╔══

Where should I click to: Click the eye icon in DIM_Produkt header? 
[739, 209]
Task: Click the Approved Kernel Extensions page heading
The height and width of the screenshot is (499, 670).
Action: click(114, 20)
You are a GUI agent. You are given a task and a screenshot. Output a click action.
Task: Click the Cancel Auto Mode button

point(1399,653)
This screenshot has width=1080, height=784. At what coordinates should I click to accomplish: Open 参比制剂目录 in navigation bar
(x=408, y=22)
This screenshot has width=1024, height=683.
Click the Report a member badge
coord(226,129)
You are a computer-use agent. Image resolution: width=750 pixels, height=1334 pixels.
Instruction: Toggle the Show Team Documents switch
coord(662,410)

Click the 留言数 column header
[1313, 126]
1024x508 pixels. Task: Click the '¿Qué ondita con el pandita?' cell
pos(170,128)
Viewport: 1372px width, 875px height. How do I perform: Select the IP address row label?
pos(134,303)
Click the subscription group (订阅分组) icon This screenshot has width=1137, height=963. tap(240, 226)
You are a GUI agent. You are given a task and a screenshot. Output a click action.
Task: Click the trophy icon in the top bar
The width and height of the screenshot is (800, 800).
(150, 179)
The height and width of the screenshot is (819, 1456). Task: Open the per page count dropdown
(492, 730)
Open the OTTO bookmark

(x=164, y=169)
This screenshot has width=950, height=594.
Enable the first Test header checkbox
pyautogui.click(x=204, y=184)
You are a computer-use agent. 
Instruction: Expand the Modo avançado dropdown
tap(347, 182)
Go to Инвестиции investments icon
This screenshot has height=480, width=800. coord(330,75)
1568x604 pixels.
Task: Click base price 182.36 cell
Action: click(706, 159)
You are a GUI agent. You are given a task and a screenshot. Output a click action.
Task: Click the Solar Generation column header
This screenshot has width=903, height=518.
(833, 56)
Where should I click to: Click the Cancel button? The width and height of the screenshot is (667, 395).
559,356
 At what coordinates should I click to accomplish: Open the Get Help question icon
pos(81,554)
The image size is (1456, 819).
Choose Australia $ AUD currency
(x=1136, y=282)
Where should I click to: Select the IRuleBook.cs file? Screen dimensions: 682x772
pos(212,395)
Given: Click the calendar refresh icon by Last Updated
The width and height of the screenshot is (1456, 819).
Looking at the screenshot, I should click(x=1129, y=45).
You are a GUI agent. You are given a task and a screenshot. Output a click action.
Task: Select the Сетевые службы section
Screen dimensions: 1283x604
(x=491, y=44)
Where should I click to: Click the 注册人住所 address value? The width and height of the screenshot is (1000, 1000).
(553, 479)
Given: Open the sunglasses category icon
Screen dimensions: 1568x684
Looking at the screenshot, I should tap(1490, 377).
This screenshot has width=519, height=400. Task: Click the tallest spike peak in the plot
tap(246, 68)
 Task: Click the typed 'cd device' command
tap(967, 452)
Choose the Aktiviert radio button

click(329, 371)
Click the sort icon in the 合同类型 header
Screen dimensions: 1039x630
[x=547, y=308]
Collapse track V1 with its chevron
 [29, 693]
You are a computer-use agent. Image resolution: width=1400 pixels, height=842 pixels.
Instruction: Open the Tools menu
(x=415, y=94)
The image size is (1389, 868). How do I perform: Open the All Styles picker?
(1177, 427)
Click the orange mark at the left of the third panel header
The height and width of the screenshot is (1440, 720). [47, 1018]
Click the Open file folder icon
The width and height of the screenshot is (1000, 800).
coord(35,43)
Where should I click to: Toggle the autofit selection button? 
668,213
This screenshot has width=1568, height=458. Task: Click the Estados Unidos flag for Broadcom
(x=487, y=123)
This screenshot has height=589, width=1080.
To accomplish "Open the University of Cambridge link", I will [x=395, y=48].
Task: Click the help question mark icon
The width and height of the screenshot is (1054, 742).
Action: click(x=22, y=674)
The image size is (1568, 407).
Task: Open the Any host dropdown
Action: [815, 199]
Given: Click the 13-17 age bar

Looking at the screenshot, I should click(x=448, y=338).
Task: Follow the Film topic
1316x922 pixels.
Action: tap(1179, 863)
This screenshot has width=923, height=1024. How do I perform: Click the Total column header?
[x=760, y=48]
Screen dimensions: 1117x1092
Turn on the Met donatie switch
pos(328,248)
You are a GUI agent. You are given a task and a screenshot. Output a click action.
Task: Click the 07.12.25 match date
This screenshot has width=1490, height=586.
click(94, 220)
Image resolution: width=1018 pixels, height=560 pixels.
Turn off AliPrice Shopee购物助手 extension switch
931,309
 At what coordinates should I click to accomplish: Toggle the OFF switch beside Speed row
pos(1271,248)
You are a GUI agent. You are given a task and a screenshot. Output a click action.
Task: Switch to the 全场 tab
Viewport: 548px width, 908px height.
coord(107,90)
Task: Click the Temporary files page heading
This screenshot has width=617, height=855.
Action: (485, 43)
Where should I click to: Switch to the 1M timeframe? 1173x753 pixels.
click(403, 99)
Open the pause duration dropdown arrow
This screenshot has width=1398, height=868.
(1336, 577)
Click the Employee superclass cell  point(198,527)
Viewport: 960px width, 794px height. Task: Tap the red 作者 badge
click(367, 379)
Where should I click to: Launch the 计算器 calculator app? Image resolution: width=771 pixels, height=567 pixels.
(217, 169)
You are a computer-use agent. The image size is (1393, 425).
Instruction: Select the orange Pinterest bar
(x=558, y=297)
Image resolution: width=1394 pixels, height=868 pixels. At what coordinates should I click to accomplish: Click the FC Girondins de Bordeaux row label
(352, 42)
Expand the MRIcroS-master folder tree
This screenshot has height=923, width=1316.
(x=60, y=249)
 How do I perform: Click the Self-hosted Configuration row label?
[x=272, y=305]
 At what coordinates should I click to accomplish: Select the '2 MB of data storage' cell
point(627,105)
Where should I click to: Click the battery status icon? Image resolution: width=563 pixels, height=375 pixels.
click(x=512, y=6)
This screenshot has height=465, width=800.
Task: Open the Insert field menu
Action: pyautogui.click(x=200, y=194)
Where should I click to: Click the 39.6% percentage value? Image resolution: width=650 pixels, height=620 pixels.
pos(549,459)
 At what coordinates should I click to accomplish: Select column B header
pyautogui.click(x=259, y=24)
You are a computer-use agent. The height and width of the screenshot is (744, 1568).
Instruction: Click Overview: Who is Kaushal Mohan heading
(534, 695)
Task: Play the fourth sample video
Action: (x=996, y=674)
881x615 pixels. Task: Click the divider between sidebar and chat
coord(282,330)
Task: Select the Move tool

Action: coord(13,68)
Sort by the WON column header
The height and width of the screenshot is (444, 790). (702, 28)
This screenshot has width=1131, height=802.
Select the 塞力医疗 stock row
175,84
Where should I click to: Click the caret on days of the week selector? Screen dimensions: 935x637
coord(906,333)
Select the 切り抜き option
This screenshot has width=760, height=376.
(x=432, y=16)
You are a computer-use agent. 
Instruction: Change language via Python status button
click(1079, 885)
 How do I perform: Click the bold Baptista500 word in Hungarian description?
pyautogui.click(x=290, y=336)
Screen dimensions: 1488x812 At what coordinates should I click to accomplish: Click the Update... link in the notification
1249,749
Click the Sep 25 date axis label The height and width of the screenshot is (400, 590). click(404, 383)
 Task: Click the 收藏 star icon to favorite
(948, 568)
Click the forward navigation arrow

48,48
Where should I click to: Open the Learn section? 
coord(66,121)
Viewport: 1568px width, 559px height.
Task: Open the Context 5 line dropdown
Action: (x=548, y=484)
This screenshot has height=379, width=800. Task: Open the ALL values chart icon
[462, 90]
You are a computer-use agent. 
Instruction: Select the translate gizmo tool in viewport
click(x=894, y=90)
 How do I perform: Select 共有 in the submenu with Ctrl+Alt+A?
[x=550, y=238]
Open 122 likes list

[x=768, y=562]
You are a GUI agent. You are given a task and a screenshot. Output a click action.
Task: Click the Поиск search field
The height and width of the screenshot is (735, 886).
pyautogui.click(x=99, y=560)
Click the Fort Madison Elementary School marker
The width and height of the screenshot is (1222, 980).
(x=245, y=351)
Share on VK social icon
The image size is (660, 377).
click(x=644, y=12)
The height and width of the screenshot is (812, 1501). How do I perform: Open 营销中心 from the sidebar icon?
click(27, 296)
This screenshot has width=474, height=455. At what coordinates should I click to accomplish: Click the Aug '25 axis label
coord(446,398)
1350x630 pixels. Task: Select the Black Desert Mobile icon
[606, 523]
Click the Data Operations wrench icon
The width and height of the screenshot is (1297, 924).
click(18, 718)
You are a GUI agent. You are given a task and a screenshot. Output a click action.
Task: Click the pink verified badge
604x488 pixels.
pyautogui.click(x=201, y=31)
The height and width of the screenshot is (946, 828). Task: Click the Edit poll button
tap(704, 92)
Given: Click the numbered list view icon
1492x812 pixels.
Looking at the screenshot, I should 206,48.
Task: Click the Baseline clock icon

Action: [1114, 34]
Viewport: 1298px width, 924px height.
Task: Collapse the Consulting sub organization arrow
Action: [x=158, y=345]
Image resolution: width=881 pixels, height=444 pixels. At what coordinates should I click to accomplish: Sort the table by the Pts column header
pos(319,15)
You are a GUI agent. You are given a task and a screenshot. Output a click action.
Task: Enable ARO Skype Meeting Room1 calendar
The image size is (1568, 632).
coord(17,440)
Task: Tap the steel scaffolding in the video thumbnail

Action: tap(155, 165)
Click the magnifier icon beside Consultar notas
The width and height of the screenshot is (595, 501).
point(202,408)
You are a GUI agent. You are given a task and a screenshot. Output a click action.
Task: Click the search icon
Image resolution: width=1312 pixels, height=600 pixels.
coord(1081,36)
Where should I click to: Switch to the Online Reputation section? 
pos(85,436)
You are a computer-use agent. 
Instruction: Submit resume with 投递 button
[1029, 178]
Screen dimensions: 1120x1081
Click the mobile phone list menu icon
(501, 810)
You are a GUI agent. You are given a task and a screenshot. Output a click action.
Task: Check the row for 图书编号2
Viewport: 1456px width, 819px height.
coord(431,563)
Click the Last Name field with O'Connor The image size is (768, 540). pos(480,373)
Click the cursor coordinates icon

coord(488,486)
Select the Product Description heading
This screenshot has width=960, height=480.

╚══

**Objective**
Copy the records again word for word, starting at the line with "Click the Last" and ending at the last line of the records.

**Written answer**
Click the Last Name field with O'Connor The image size is (768, 540). pos(480,373)
Click the cursor coordinates icon

coord(488,486)
Select the Product Description heading
This screenshot has width=960, height=480.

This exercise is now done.